Siamo stati felici testimoni degli eventi, che possiamo definire pentecostali, con la malattia, l'agonia, la morte del grande Papa Giovanni Paolo II e l'elezione del nuovo dono dello Spirito alla Chiesa, che è Benedetto XVI. Il mondo si senti scosso nella sua rassegnata "stanchezza", e sentì che, con la morte di Giovanni Paolo II, tutti, senza eccezione, perdevano il Pastore che aveva vissuto di compassione, dando la vita per consolare. Quella umanità, con il fiato sospeso, che era in Piazza S. Pietro e in tutto il mondo, anche là dove la sofferenza è regina, come tante nazioni condannate quasi a non gustare la vita per la prepotenza di mercenari senza scrupoli, sentì il cuore "svuotarsi di speranza", perché si spegneva la luce della speranza. Davanti a quella tomba, che apparentemente poteva significare solo il mistero della morte, si sprigionava invece, ancora una volta, "la compassione di Gesù" e della Chiesa nel vedere "le folle stanche e sfinite, come pecore senza pastore". Quelle pagine di Vangelo sulla tomba, che continuavano a sfogliarsi, agitate dal vento, sembrava ripetessero le parole di Gesù "Andate in tutto il mondo...predicate che il Regno di Dio è vicino. Guarite gli infermi, risuscitate i morti, sanate i lebbrosi, cacciate i demoni". E quel Vangelo che sembrava aprirsi a tutti, senza distinzione, come un invito alla speranza, davvero oggi è più che mai Parola di speranza, per uscire dalla stanchezza della vita ed entrare nella gioia della fede in Cristo.

E' necessario che Dio anzitutto ci mandi tanti pastori che sappiano cercare chi è smarrito e sappiano fare dono della dolcezza e della serenità del Vangelo...di quei fogli che si offrivano a tutti sulla tomba del Santo Padre.

Parole che non appartenevano alla morte, ma erano invito alla vita.

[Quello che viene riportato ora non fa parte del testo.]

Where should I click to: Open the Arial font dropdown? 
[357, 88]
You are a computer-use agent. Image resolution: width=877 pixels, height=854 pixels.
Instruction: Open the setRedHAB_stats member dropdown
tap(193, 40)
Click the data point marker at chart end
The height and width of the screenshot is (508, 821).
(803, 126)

E' necessario che ci rendiamo conto che tante volte quella che viviamo non è vera vita, ma è deserto del cuore dove non spunta la serenità e il bene. Occorre non avere paura di Cristo, come affermò il S. Padre: "In questo momento il mio ricordo ritorna a quando Papa Giovanni Paolo II iniziò il suo ministero pontificale qui in Piazza S. Pietro. Ancora e costantemente mi risuonano le sue parole di allora: "Non abbiate paura, aprite, anzi spalancate, le porte a Cristo"... Il Papa parlava a tutti gli uomini, sopratutto ai giovani.

Non abbiamo forse paura tutti in qualche modo che, se lasciamo entrare Cristo totalmente dentro di noi, se ci apriamo totalmente a Lui, egli possa portar via qualcosa della nostra vita? Paura di rinunciare a qualcosa di grande, di unico? Giovanni Paolo II voleva dirci: no! Solo in questa amicizia si spalancano le porte della vita. Solo in questa amicizia si dischiudono le grandi potenzialità della condizione umana. Solo in questa amicizia noi sperimentiamo ciò che è bello e ciò che libera...Non abbiate paura di Cristo: Egli non toglie nulla e dona tutto" (Dal discorso dell'inizio di pontificato).

E' allora segno di grande saggezza uscire da tutto ciò che suscita la compassione di Gesù, ossia la nostra stanchezza e sfiducia, e divenire comunità di uomini veri, giusti, santi, abbandonando alle spalle il gregge senza pastore.

E' difficile? Vale la pena di percorrere le vie del Calvario per conoscere la gioia della resurrezione e così dare tanto e vero senso alla vita, sempre.